OH! And for all... Shantaram. Read it. Crazy story, but so thought provoking and poignant between the lines. Creeping up to the top of my favorite books ever list.

Thursday, April 17, 2008

Where Do I Even Begin...

Well, its certainly been awhile. I haven't exactly been bored with myself, but internet has been mostly miss. Botswana and the Okavango Delta, Namibia with Spitzkoppe's massive rocks, Swakopmund's sandboarding, quadbiking through the Namib desert and skydiving over that same red sand spectacle on the sea, Stellenbosch and vino, Cape Town with friends and goodbyes with others, and continuing in South Africa with caves, the highest bungy in the world and into Lesotho, the mountain kingdom basically sums up the last month.

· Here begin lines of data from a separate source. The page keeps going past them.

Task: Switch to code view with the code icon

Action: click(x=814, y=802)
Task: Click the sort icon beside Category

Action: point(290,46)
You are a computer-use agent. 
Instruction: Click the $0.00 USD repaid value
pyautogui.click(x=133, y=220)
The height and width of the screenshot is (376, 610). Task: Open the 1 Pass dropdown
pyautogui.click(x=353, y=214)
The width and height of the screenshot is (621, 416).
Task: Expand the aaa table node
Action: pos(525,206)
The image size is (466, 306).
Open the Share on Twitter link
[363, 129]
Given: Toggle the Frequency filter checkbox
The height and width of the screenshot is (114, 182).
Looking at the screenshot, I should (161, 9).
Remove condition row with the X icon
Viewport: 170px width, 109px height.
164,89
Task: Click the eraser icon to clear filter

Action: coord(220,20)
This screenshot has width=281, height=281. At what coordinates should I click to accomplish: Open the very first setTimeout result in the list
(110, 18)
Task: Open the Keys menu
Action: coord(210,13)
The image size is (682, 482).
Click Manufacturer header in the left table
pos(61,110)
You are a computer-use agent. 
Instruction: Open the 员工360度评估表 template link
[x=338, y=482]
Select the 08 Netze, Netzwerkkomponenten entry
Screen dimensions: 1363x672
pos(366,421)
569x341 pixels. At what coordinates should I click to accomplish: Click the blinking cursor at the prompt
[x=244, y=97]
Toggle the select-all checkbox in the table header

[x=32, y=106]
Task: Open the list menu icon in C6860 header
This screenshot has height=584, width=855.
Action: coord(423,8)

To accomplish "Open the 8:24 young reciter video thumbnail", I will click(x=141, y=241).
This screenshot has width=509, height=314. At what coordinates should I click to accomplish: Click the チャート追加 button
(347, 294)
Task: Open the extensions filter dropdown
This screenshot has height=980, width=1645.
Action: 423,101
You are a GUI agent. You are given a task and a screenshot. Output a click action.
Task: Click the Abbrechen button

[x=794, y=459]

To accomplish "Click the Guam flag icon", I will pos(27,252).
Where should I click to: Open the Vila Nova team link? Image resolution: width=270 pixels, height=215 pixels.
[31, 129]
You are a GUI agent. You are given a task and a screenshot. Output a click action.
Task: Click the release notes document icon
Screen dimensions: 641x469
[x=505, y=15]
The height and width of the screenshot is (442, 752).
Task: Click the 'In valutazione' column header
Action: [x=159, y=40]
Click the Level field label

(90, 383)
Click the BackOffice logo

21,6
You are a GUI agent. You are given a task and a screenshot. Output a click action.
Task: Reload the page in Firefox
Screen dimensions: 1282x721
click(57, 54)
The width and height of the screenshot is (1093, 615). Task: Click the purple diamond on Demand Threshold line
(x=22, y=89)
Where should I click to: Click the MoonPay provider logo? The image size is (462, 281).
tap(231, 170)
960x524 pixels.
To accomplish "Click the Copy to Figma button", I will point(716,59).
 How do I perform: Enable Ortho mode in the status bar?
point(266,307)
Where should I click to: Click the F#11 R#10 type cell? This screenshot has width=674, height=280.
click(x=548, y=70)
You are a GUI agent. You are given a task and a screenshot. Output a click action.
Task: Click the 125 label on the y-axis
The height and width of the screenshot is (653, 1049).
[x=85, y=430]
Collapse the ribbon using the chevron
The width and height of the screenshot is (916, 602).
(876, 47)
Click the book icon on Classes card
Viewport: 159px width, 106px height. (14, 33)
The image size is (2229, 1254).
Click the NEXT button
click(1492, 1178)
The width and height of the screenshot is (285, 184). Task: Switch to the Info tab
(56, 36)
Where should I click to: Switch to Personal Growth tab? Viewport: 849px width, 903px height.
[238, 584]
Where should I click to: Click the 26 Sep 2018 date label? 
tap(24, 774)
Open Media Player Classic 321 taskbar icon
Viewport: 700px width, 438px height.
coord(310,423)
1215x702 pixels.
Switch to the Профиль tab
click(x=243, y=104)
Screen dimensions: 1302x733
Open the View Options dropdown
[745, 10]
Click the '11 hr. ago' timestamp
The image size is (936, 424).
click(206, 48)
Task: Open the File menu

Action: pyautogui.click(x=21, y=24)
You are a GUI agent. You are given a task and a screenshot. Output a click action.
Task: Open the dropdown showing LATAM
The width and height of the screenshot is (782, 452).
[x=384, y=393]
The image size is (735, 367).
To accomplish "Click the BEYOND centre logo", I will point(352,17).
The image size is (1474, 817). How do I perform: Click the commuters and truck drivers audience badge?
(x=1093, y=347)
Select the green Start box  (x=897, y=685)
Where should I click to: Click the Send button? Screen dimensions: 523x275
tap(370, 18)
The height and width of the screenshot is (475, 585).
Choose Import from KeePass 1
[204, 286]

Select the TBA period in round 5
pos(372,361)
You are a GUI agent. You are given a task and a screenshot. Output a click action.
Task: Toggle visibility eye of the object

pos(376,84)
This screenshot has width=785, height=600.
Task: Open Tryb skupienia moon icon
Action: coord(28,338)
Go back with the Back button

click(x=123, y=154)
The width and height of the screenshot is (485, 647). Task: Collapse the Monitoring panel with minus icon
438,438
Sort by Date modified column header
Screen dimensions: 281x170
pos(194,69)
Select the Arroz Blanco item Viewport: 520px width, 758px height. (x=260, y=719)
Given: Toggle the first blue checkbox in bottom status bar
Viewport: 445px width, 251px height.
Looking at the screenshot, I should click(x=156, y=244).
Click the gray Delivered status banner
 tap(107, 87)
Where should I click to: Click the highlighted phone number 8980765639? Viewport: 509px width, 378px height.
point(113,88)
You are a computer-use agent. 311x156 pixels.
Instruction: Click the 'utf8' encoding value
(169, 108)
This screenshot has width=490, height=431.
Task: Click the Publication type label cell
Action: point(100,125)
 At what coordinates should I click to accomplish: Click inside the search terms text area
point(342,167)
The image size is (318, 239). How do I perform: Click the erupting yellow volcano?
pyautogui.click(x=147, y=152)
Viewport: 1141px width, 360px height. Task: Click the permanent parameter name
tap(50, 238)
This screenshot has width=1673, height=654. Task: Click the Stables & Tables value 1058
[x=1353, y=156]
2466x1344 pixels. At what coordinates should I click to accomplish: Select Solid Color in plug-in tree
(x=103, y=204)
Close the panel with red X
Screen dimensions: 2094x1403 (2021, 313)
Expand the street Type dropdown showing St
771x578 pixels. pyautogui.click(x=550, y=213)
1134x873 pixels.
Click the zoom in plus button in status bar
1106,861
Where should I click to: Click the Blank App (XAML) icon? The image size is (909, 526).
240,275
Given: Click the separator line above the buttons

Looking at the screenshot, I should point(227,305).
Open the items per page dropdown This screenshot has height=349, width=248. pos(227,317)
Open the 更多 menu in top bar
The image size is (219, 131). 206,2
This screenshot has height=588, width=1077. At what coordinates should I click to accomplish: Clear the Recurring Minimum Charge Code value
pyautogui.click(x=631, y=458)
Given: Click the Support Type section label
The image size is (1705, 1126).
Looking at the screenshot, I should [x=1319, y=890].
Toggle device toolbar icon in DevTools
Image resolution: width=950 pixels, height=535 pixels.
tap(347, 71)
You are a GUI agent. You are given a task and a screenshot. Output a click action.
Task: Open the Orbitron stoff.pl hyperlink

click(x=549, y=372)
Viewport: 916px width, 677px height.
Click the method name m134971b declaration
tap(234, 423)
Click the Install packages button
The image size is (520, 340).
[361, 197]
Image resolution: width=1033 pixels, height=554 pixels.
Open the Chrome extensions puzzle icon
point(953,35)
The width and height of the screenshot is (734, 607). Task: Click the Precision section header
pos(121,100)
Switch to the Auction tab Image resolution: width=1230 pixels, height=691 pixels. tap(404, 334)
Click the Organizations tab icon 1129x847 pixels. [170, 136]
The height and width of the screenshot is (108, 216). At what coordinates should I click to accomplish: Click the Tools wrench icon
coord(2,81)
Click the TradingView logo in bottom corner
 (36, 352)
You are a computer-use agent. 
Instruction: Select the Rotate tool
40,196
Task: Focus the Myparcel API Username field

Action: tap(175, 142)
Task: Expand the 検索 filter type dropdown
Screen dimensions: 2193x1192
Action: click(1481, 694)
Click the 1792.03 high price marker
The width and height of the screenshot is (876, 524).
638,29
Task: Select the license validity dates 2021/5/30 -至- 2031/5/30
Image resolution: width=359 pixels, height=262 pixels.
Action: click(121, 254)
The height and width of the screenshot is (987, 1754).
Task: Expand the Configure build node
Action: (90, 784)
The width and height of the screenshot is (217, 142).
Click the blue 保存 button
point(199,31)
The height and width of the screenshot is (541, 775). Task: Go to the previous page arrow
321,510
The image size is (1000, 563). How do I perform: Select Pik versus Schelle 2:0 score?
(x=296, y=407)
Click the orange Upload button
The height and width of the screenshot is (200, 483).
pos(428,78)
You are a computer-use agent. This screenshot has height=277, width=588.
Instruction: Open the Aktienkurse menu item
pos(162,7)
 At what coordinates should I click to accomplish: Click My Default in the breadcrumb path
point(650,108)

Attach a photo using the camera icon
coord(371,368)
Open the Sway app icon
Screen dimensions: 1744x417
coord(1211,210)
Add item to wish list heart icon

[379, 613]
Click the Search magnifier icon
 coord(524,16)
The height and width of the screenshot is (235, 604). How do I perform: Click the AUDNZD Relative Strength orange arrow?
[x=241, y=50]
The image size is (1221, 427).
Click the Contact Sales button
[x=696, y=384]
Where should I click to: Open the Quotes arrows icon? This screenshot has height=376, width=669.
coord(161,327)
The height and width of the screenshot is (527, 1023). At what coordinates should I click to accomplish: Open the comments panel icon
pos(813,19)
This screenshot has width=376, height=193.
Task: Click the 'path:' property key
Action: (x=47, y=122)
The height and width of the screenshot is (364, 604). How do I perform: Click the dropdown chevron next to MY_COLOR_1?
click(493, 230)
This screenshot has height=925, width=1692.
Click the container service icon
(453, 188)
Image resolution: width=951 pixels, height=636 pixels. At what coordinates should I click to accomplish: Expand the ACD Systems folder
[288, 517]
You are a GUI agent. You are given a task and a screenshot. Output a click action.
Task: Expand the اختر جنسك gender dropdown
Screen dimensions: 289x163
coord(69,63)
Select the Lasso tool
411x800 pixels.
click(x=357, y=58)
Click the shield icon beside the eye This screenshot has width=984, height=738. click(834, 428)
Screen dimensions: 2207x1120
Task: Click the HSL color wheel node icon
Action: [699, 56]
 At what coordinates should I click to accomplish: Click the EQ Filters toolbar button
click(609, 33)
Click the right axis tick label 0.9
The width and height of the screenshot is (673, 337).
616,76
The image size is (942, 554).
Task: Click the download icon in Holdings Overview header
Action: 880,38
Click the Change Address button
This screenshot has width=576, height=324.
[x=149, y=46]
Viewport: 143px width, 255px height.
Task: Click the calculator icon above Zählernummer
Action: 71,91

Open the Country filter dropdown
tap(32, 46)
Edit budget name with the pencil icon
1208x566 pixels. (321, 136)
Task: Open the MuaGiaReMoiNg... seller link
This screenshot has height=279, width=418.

This morning I awoke in my tent, unzipped the door and looked out into Royal Natal NP in South Africa and realized that it would be the last time I awoke in this tent, on this trip. Goodbyes are always hard. This one has been the toughest. Not only because it is the longest period of time I have spent with a group or consecutively on a continent, but because of the fact that everything you hear about Africa is true. It really does reach down inside you and rip out your heart. There are so many injustices everywhere you look, so many things that could be helped and so many people that are looking for anyway out. But, then it puts back in your heart, but covered with its soil and its soul. It seems to be a stain that will never go away, one that will remind you constantly of what it once was, to be here among its people, engulfed in its culture, its frustrations and its singular blessings. For there is no other place I have been to that has made me feel as I have here. Its at once shame for living in oblivion to the suffering of others, at other times motivating to become better, more involved in the world around me, and more open, more naive and trusting to the random person you meet. It melts the cynicism out of you.

I leave the continent tomorrow, I'm sure changed in ways I haven't yet fully realized. That seems to be the blanket statement for all who come here. Normally there is a good reason for cliched statements. "Africa gets into your blood and never leaves" is one that I keep coming back to frequently. I am infected. I wonder how it will effect my life.

So, I continue on into the islands, leaving Jo'Burg going to the Seychelles and then on to Mauritus and Madagascar. Life is pretty good. But, I will miss the amazing friends I have made along the way, locals and on my tour. It is only those you share the experiences with who can fully understand what you are and have gone through. Pictures can not capture, stories can not encompass fully what Africa is, nor what it means.